Hopes that’s not the case.

She loved Anna.

But Oksana hates who she became because of her.

She has at least that much self-awareness.

“Well, as I have assured him, my advisor is married. And a man.”

Martin chuckles as he writes some notes.

“And the spouse?”

Oksana clenches her jaw out of reflex and knows that Martin notices, his eyes flitting down toward her chin.

It’s a fair question to ask, considering how Max had become involved.

“We’ve met a couple of times.”

Martin regards her for a few moments and seems to pick up on the sudden shift and shift back when he asked about Eve.

But he doesn’t press further.  

“Have you heard from Anna at all?”

She hasn’t heard from Anna since last fall, sometime around November, she thinks.

She had called Oksana out of the blue.

She’d been in the mountains by herself, trying to get away.

When Anna Leonova’s name popped up, as well as the contact photo that Oksana never changed.

“Not since Max dropped the charges.”

“And you haven’t reached out?”

Oksana shakes her head.

“No.”

(Konstantin had seen to that. And now, she’s grateful.)

“Any relationships since we last spoke?”

She thinks of the several girls she’s slept with over the past year, nothing more than one night stands.

“Nothing notable.”

“Do you still have dreams about her?”

Kind of.

Sort of.

“Yes.”

She doesn’t mention the new woman who’s been showing up in her dreams lately, completely replacing Anna.

No—not replacing Anna.

Anna can’t be replaced.

Besides, Eve is something, someone, else entirely.

“And how are you coping with those?”

I’m not, she thinks.

And she answers honestly.

“I’m not.”

Oksana shrugs and clutches the fringe ends of a pillow that’s propped up near her on the couch, looking away from Martin.

“I think I just kind of hope they’ll go away.”

“How often are the dreams?” he presses.

“Used to be almost every night. Until a couple of weeks ago.”

“What changed?”

Oksana shrugs.

She knows. Of course she knows.

It was after the second time she and Eve met, after she knew for certain that she was Niko’s wife. After she’d met Hugo, and he had begun telling Oksana stories of the professor.

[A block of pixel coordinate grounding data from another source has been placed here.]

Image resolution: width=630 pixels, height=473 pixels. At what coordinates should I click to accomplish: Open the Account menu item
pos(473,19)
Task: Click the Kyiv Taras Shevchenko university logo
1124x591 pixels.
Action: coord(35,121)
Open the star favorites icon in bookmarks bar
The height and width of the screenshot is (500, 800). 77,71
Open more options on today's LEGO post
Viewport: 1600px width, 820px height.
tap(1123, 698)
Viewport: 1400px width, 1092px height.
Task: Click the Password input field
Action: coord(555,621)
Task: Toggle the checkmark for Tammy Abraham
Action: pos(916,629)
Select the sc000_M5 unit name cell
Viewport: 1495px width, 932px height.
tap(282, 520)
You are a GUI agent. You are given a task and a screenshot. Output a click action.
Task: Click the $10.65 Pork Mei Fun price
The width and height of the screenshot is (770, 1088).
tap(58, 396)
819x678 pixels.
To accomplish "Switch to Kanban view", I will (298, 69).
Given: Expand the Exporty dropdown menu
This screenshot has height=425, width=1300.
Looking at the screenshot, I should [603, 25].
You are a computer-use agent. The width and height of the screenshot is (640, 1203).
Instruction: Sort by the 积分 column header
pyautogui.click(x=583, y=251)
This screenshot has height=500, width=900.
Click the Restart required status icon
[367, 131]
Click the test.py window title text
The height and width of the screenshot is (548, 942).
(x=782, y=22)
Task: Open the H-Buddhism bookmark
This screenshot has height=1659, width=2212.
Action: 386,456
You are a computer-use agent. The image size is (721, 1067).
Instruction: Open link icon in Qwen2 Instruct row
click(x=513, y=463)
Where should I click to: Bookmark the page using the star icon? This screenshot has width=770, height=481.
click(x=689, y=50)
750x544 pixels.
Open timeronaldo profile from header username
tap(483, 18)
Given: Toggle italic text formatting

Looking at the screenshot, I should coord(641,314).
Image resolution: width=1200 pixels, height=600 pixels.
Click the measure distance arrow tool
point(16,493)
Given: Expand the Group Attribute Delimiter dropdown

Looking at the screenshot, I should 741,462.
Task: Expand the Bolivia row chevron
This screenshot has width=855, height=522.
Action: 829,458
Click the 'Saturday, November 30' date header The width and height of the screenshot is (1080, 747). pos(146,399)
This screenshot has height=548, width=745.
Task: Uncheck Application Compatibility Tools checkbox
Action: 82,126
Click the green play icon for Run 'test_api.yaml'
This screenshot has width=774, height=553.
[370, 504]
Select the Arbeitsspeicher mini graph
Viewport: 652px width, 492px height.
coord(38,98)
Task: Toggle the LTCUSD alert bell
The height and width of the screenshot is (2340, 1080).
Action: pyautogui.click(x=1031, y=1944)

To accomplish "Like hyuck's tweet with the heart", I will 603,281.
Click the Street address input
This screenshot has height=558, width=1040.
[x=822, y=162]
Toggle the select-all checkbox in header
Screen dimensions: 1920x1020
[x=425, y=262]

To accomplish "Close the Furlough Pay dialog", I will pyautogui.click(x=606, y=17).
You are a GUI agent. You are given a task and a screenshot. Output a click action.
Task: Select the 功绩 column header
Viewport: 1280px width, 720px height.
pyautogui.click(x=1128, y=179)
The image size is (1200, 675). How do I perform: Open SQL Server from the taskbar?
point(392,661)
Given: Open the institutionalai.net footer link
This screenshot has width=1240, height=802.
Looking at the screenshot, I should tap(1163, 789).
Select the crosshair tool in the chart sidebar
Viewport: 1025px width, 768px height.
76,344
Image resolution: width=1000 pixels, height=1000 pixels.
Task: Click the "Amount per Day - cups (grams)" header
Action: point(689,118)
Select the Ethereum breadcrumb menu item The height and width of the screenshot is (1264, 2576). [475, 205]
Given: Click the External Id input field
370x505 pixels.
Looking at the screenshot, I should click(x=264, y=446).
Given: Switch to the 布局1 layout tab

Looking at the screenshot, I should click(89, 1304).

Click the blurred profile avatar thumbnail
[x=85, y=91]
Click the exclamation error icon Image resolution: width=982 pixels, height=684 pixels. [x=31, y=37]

She remembers dreaming of being in one of Eve’s classes instead of Anna’s. She remembers dreaming a few nights later of Anna’s face only for it to change to Eve’s later on.

So no, she’s not quite telling Martin the truth.

She still has dreams nearly every night.

It’s just not Anna who’s in them anymore.

“I haven’t quite figured that out yet.”

But she has. Or at least, has begun to do so.

Oksana just doesn’t want to admit it to herself, let alone Martin.

“And how often are the dreams now?”

She shrugs again.

Anna will still make an appearance but not regularly.

“Maybe less than once a week.”

Martin nods and scribbles down some notes.

“Well, I would challenge you to be thinking about what is causing the decrease in dreams. But for now, I think we’ll just go over some general questions.”

She lets out a sigh as they change courses, and of course, it doesn’t go unnoticed by Martin.

He asks her various measures—how anxious she’s been? Any change in motivation for different activities? Increase in impulsivity? Withdrawing from important relationships?

She answers them all, the whole time wondering how she can get Eve Polastri out of her system.